▶ **Extracted data entries**
=== Section Start ===

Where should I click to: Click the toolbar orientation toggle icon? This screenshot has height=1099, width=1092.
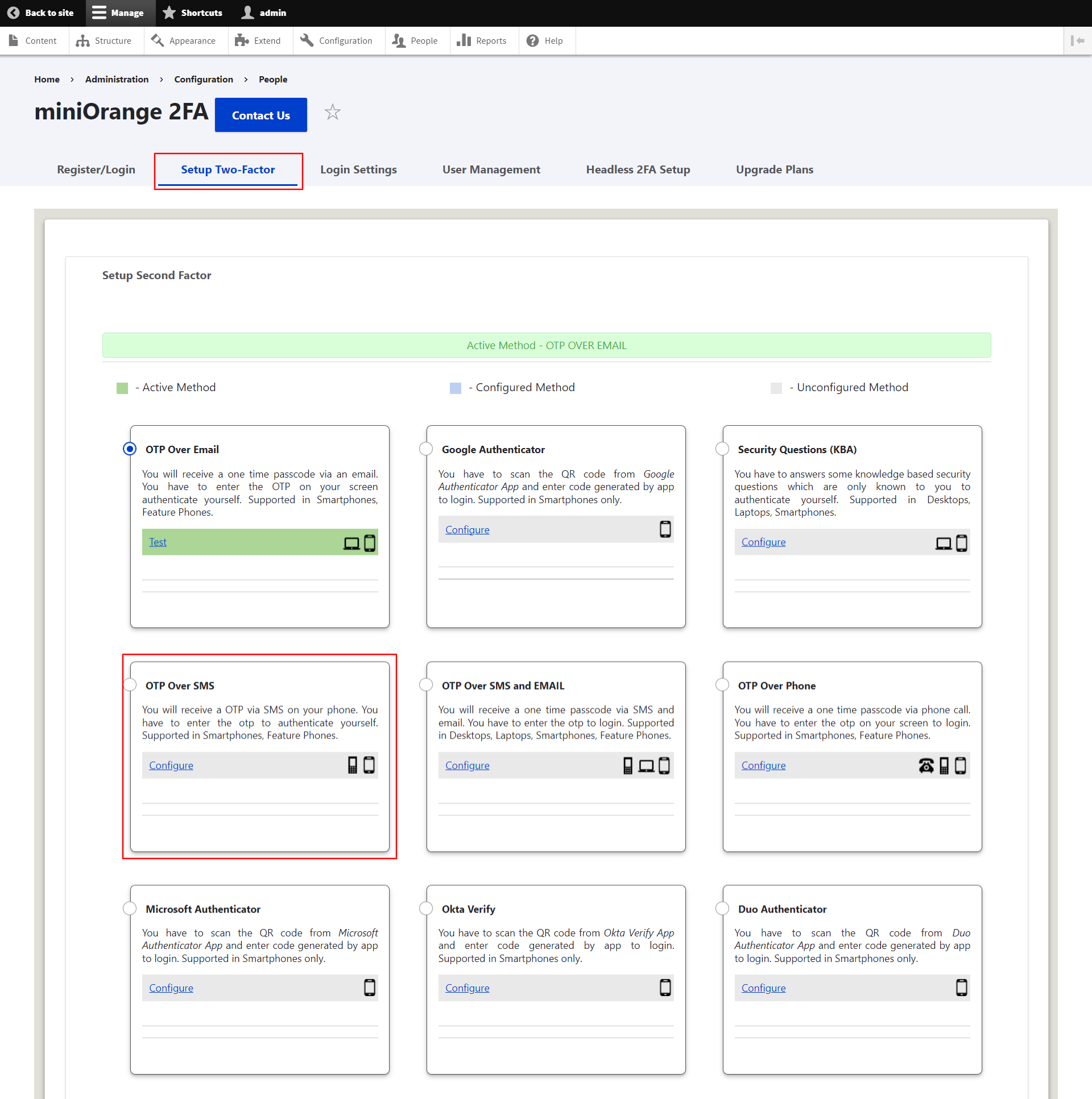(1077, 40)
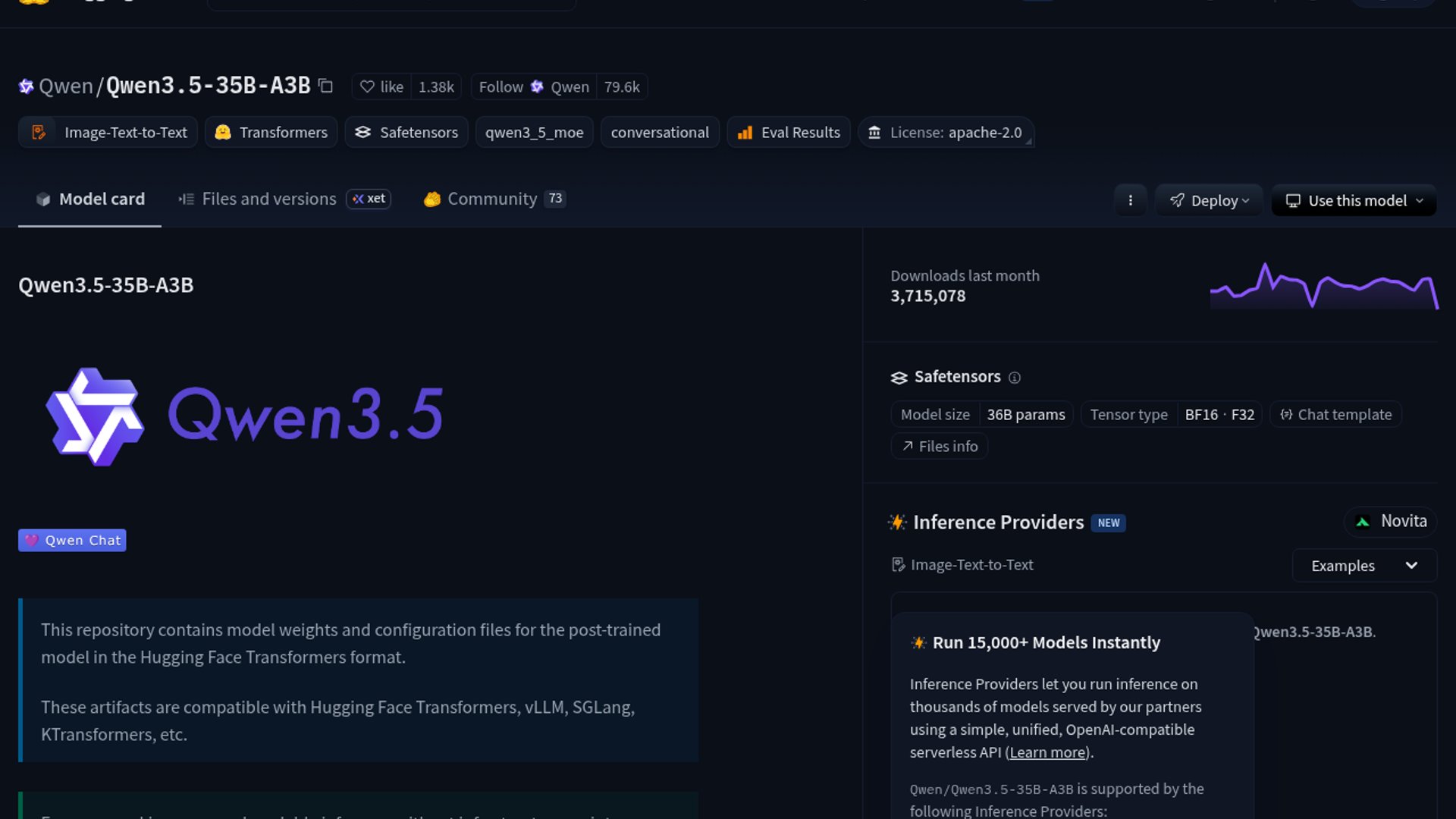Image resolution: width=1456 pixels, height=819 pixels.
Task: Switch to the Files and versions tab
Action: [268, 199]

=== Section End ===

Write the records out again exactly as shown above, keeping no pictures.

Where should I click to: Click the toolbar orientation toggle icon? This screenshot has height=1099, width=1092.
(1077, 40)
Image resolution: width=1456 pixels, height=819 pixels.
Task: Switch to the Files and versions tab
Action: [268, 199]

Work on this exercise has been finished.